针对形如:
字段1 字段2 字段3 字段n
1 hello 26 789
1 world 89 556
2 what 55 456
2 the 85 45
2 fuck 55 99
5 haha 98 455
以上类型的查询数据结果,需要对 字段3 进行求和分组(在SQL查询无法一次性完成的情况下,通常采用Java分组排序),大概思路如下:
1、在Bean中添加相关的分组标记字段,对求和或者其它统计的结果进行插入分组标记,下面demo中为bigIdOrder标记
2、对完成标记的List进行标记的补全
3、对补全的List按照标记进行排序
PS:非常不赞成在前端用JS/JQ等进行排序,非常费劲,并且数组还会发生不可知的变化,笔者吃过亏(算法高手除外),笔者编码水平有限,写的不到位的地方恳请大神们批评指正。
因编码直接来源于项目,变量名未做统一demo化,现给出提示:
bigId:字段1
pinci:字段3
bigIdOrder:标记字段(可自定义)
JSONObject json = new JSONObject();
String dataType = request.getParameter("dataType");
String channelId = request.getParameter("channelId");
String order = request.getParameter("type");
setMapTimeRight(dataType, 0);
map.put("channelId", channelId);
map.put("order", order);
try {
List<UnconventionBrandAnalyseByBrand> now = this.service
.unconventionBrandSituation(map);
//1、产生组装排序条件字段数据标记
int bigIdOrder=0;
int i=-1;
int i2=0;
List bigIdOrderArray = new ArrayList();
for(UnconventionBrandAnalyseByBrand un : now){
i++;
//如果当前bigId与前一个bigId相等,则将该id视为一个id(bigIdOrder),对该id所对应的所有频次数进行累加
if(i==0
&&now.get(0).getBigId().equals(now.get(1).getBigId())){
//第一次计数后有(非分组条件)
bigIdOrder = bigIdOrder+Integer.parseInt(now.get(i).getPinci());
}else if(i>0
&&i<now.size()-1
&&!now.get(i).getBigId().equals(now.get(i-1).getBigId())

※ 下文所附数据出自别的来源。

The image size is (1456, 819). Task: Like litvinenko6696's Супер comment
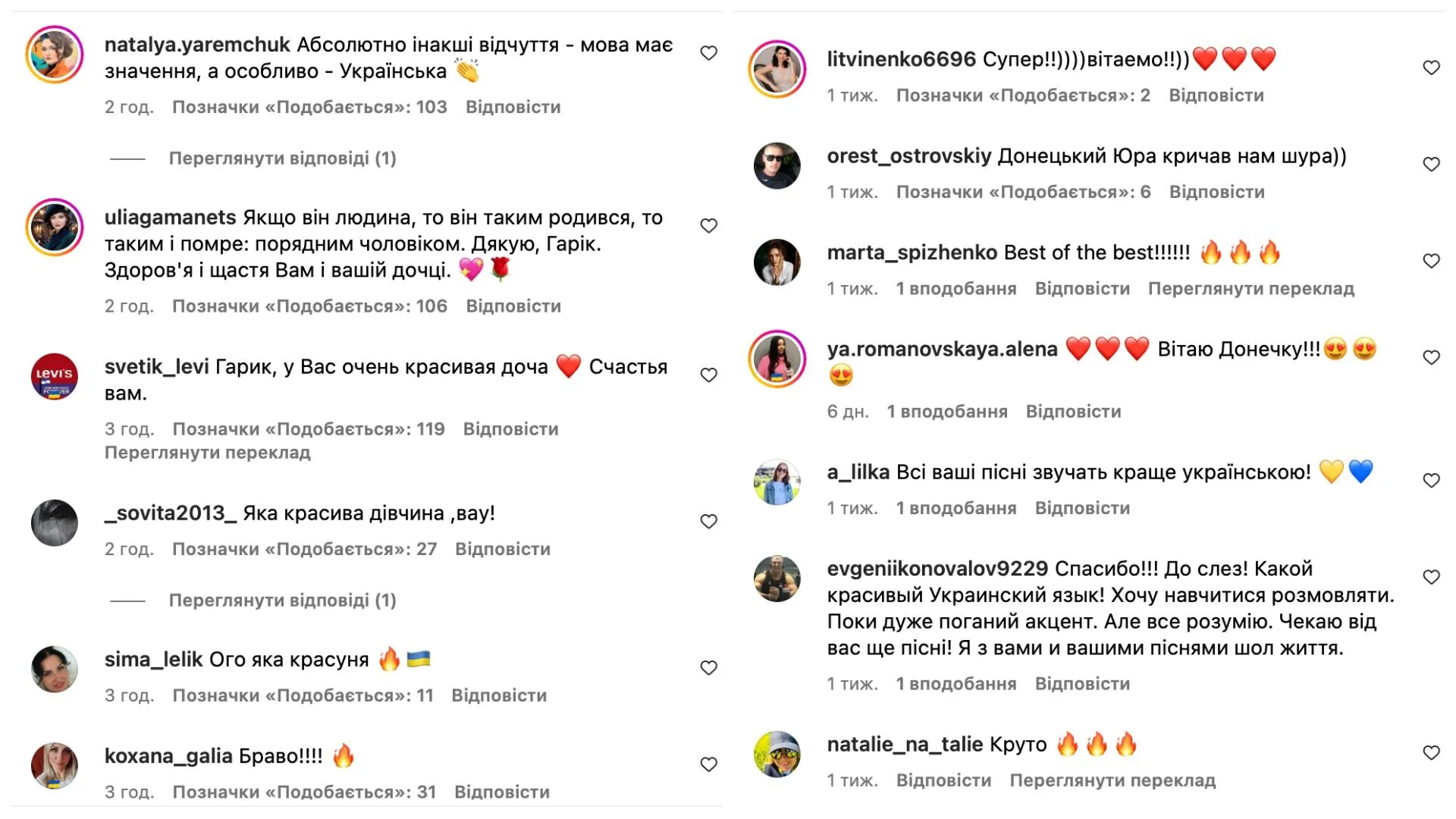(x=1431, y=68)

&&now.get(i).getBigId().equals(now.get(i+1).getBigId())){
//前不同后相同(非分组条件)
bigIdOrder = bigIdOrder+Integer.parseInt(now.get(i).getPinci());
}else if(i>0
&&i<now.size()-1
&&now.get(i).getBigId().equals(now.get(i+1).getBigId())
&&now.get(i).getBigId().equals(now.get(i+1).getBigId())){
//前相同后相同(非分组条件)
bigIdOrder = bigIdOrder+Integer.parseInt(now.get(i).getPinci());
}else{
//分组条件
bigIdOrder = bigIdOrder+Integer.parseInt(now.get(i).getPinci());
un.setBigIdOrder(bigIdOrder+"");//添加分组标识(int类型bigIdOrder)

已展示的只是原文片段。